It seems not everyone’s on board with the NBA’s decision to restart the season at Disney World.
As the league makes plans to start a 22-team “bubble” in Florida to finish the 2019-20 season and crown a champion, some players are reportedly hesitant about the idea.
A “faction” of players gathered on a conference call in the last 24 hours to discuss whether the Orlando bubble is a good idea, ESPN’s Adrian Wojnarowski reports.
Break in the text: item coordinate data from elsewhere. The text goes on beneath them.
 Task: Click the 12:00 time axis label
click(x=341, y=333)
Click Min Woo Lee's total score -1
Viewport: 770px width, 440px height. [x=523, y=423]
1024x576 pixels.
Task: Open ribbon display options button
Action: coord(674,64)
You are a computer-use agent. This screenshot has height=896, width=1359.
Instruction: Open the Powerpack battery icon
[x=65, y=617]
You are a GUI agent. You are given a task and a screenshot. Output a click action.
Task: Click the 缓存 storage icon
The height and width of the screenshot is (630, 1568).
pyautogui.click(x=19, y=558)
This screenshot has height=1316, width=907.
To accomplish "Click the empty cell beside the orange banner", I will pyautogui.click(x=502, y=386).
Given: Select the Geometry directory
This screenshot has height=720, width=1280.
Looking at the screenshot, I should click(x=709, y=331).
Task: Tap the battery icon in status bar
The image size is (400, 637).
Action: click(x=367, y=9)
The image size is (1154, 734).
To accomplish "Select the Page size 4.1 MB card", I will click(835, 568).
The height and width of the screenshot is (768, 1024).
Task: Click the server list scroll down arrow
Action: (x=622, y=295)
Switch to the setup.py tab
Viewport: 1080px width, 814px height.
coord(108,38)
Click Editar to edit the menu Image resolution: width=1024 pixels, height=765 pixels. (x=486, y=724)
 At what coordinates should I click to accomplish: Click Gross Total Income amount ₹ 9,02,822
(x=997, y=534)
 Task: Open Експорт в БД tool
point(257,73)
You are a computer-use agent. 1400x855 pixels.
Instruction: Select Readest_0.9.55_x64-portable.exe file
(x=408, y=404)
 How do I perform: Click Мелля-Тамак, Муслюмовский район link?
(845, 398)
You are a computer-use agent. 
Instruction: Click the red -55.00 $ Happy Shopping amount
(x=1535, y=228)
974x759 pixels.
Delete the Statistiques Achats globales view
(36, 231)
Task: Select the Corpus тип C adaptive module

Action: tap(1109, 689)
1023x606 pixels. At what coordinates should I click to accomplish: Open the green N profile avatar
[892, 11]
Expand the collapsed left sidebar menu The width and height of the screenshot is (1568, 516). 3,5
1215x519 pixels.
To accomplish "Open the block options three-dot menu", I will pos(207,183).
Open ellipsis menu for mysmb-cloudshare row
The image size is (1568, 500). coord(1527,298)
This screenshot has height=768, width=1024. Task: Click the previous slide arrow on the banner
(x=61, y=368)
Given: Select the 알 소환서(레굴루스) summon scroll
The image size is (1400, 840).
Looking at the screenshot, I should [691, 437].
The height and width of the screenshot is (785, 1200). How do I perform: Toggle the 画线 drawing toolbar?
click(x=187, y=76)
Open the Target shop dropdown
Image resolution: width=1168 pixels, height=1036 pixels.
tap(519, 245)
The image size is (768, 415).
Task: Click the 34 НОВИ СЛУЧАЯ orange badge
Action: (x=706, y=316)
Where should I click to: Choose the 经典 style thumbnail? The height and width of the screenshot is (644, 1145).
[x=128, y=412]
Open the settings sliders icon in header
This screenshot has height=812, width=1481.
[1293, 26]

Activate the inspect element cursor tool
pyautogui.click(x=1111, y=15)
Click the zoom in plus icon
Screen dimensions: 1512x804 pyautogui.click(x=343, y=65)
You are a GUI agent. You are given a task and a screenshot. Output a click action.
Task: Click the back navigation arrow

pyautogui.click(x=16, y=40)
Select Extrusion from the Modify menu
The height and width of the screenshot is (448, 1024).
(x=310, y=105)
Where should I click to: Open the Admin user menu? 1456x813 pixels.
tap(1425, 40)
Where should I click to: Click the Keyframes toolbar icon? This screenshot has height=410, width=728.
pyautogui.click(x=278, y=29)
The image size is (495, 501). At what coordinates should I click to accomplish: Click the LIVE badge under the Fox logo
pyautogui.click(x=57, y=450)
The discussion occurred amid the backdrop of the NBA and NBPA meeting to finalize the details of the restart plan that’s largely already been agreed upon.
No players were named in the report, and how large that “faction” is is unclear.
No punishment for players who stay home
Wojnarowski reports the NBA and NBPA are expected to agree to a provision that doesn’t require players to return. Players who choose not to return won’t be subject to discipline, but will lose a portion of their salary congruent with games missed.
Players who claim medical issues that could prevent them from safely playing amid the COVID-19 pandemic will be permitted to seek an independent medical evaluation, according to the report. Even if a player is cleared medically, he will still be permitted to remain home without consequence from the league.
State of COVID-19 in Florida
The league is tentatively scheduled to restart on July 31 after suspending play on March 11 after Utah Jazz center Rudy Gobert tested positive for COVID-19.
Much of the nation’s business have started to reopen after the coronavirus shutdown as the pandemic maintains its foothold in the United States. Florida was one of the first states to reopen and has seen a steady rise in COVID-19 cases and deaths as numbers in the Sunshine State continue to trend upward.
The Orlando Sentinel reported on Wednesday that Orange County, where Disney World resides, has seen a 64 percent increase in COVID-19 cases from May 5 to June 9 as the state has opened for business. In addition to increased social interaction in the state, officials attribute part of the rise in positive cases to increased testing, according to the Sentinel.